Crossfit Endurance rowing workouts are highly specific to competition

The weather back east has been terrible this April and it’s been hard to get a lot of single sculling in.  What I did notice, however, is that I was able to get right back on the water after a rough winter and was able to be at full pressure, race ratings within 2-3 sessions.  This is unusual – it generally takes a while to get back to a comfort level of rowing at race intensity.  While most people are still “getting back into it,”  I am already able to start race rehearsal.  What is the value of this?  How many sessions of high intensity training am I gaining on a competitor who is still testing out full pressure at 24-26?

In discussions with my coach at Crossfit Ignite, I came to the following realization.  I’d actually bet on this as the most important effect of Crossfit Endurance training:  I probably take more strokes at or above race intensity in a single CFE workout than most masters rowers take in a whole week of traditional training.  As an example, the shortest workout of all is the 8×20:10 Tabata series, which is 4 minutes end to end.     In reality, this is the equivalent to rowing a 1000 race at above race intensity, at the intensity normally only reached during the first 5 strokes of a race.  How often do most rowers actually do that volume of start-intensity work?
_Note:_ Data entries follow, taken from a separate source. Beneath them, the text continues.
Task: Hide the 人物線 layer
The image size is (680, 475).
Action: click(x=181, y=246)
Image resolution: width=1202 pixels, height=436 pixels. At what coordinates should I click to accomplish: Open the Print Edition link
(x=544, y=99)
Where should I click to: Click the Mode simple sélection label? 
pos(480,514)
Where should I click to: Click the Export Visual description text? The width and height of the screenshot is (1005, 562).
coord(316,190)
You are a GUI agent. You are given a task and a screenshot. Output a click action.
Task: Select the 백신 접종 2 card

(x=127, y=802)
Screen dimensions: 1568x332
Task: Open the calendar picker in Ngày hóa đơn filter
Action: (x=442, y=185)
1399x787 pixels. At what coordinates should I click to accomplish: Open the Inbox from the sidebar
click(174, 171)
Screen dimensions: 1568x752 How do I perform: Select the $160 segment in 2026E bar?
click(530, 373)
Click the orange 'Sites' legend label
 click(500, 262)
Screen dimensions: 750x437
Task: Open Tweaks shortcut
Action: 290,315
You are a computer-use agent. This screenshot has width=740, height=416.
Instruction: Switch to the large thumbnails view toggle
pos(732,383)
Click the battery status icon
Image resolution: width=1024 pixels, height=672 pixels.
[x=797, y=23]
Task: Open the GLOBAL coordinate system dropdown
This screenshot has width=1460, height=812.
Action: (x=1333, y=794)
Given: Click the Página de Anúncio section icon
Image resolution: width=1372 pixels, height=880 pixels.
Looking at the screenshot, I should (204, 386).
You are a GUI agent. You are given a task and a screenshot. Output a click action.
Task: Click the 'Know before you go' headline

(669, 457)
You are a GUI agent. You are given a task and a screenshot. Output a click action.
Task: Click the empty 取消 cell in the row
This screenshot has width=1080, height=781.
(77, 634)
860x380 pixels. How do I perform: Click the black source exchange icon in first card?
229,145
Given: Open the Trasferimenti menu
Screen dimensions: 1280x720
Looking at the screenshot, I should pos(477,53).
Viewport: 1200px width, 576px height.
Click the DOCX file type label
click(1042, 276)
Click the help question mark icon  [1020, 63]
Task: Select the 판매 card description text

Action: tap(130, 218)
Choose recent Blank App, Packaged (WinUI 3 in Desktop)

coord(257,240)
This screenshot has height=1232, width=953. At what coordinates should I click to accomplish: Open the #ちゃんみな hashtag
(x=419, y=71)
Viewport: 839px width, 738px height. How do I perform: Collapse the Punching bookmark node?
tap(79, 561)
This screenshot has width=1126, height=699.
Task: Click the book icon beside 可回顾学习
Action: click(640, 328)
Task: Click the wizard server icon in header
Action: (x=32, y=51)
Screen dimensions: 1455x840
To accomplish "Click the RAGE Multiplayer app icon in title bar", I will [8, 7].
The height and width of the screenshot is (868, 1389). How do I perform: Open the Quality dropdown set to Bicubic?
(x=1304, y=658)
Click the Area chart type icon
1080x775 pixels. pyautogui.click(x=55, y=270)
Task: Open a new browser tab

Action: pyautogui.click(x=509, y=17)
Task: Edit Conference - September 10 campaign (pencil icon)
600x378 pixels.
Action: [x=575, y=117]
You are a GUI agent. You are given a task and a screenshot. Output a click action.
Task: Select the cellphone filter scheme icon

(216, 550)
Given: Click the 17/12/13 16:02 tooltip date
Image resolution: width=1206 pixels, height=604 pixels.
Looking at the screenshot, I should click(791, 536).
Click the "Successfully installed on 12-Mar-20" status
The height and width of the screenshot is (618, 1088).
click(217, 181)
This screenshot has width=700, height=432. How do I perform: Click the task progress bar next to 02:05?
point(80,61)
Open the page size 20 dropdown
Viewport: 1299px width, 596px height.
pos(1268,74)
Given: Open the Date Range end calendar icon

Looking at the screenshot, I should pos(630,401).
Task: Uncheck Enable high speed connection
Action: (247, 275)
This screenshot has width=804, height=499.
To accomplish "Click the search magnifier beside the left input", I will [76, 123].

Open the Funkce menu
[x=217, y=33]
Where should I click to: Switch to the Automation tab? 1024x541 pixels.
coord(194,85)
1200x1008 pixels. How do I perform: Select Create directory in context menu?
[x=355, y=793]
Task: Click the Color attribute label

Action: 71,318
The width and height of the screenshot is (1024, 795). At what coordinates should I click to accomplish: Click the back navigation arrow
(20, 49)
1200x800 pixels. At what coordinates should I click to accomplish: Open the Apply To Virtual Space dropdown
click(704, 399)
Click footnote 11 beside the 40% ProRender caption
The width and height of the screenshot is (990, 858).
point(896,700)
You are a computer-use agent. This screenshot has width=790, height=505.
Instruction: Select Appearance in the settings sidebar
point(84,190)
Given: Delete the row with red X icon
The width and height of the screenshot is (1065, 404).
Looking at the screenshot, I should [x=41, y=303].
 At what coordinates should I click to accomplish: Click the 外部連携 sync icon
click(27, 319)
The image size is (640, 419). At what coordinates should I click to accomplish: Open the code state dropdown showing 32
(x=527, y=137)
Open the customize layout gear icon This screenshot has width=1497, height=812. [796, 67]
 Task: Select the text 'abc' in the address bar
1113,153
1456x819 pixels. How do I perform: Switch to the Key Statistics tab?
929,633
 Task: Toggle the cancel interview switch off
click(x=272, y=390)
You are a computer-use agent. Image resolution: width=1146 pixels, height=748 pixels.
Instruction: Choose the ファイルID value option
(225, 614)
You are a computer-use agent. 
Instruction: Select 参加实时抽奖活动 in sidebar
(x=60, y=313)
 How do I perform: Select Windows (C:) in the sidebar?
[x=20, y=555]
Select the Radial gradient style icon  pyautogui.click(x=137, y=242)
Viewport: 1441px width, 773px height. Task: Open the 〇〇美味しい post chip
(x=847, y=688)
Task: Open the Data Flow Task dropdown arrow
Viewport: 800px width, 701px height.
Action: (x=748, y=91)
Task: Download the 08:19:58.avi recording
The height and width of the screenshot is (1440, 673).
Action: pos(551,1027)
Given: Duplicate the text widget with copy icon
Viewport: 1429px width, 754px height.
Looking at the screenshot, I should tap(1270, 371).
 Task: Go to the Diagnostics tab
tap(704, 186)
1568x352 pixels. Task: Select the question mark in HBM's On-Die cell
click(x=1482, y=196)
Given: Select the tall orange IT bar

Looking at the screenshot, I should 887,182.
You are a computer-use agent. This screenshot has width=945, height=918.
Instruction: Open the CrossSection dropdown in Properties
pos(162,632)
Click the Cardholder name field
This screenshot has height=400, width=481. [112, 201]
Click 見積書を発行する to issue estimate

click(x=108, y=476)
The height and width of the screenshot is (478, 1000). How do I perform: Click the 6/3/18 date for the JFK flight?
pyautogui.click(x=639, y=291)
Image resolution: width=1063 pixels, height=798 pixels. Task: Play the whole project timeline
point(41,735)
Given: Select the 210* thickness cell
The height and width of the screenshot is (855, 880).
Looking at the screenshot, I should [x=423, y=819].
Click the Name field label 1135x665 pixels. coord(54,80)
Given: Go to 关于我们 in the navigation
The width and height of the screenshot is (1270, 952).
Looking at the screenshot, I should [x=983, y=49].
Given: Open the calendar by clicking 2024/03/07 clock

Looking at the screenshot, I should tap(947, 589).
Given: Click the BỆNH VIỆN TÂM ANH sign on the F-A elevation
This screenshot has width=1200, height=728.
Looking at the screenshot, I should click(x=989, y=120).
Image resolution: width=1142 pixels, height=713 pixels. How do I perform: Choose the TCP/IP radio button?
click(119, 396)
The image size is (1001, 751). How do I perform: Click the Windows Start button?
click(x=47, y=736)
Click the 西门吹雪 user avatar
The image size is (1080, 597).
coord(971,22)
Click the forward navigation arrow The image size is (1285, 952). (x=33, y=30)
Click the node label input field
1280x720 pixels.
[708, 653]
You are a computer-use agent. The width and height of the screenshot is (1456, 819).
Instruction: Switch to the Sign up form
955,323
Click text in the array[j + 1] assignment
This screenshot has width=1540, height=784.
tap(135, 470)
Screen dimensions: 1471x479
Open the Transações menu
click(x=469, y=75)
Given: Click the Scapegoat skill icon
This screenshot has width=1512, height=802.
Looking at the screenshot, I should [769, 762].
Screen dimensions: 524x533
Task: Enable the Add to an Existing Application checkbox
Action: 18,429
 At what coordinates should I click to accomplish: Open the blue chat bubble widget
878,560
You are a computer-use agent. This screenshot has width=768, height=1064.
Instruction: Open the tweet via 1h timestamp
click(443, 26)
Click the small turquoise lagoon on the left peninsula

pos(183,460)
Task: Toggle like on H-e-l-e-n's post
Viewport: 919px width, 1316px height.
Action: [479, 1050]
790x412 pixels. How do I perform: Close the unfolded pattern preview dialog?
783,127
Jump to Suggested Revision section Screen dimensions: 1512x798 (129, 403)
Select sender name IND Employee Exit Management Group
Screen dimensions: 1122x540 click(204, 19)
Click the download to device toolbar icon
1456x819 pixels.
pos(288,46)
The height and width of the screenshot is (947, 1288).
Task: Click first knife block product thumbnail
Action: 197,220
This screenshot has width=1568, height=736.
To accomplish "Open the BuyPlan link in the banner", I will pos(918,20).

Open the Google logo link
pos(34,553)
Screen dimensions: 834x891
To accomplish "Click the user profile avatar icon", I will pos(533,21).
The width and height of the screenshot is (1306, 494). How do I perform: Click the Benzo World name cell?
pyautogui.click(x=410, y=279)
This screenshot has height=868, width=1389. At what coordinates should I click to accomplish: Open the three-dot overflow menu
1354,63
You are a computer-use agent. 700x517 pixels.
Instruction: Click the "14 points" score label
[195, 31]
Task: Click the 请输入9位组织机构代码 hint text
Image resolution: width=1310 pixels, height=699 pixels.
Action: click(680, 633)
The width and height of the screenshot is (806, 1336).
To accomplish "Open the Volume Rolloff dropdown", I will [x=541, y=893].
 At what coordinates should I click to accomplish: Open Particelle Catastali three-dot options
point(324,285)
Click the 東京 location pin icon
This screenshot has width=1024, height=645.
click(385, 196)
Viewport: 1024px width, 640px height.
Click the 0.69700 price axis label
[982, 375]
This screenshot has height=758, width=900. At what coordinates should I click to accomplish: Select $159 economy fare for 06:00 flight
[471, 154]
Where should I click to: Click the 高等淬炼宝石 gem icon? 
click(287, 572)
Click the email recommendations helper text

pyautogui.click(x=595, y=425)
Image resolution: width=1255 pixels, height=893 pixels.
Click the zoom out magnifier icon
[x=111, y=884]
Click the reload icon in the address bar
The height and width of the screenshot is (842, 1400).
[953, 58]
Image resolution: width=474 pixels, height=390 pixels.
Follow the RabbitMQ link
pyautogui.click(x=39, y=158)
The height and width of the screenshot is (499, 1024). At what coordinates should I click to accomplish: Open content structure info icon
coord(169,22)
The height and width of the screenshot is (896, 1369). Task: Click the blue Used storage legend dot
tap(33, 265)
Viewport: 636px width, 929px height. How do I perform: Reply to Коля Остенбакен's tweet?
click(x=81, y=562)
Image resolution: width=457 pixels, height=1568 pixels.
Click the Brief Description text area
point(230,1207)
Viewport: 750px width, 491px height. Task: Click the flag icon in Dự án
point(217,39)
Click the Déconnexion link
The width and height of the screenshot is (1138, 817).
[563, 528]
Usually I spend months training for a 3:45 minute race, and there’s a lot of pressure to perform when relatively little time has been spent rehearsing the 130 perfect strokes needed to win, at the intensity actually used during a race.  But when every workout is done as race rehearsal, you develop a physical comfort level with the pain and a steely psyche, and the race becomes almost routine.  This is key for me – CFE is extremely specific to the competitive event.


5 thoughts on “Crossfit Endurance rowing workouts are highly specific to competition

  1. Hey Marc,

    I use the CFE rowing wods to design practices that include a variety of intervals to allow a rower to practice perfect race strokes. In my opinion, this is incredibly beneficial. I often get questions and comments from rowers and other coaches who fear that by doing this the rowers may get used to having a rest after a set of race pace strokes and would automatically “take a rest” during the race when they start to experience discomfort. What would your response to this be?

    1. Denise,

      Personally I have found that doing CFE has allowed me to “groove” in the ability to row at race intesity for long races as well as short, so my personal experience would contradict what others are saying, and support your view. Specifically: 1) I am physically able to do it, 2) I am mentally prepared because a lot of CFE workouts with short rest intervals are incredibly painful end-to-end, and 3) most importanly, I am technically ready to row clean at high ratings, which is a challenge without putting in a lot of strokes at those ratings in practice.

      I would even say that last fall I was able to row the 11K GMS regatta in a double at 32 spm, and I never got to the point where I felt I had to stop. If anything, I wonder in the back of my mind if CFE has increased my body’s ability to recover slightly between strokes, because I am able to maintain higher output for longer pieces than I ever have before.

      If anything, I have seen my need to “take a rest” decrease significantly.

      None of this is scientific, but it does seem to support the CFE view of “if you want to be fast, train fast”.

      Thanks for reading. – Marc

  2. Thanks Marc. One more question. For the rest periods, do you row light or do you stop rowing and get a complete rest before the next set of race pace strokes?

  3. Denise, I usually row lightly unless I have to turn the boat around, in which case I would allot about 30 seconds of the rest interval to do that. Since these are pretty short workouts, I usually try to estimate how much distance I will cover and structure the workout so that I will only have to turn once.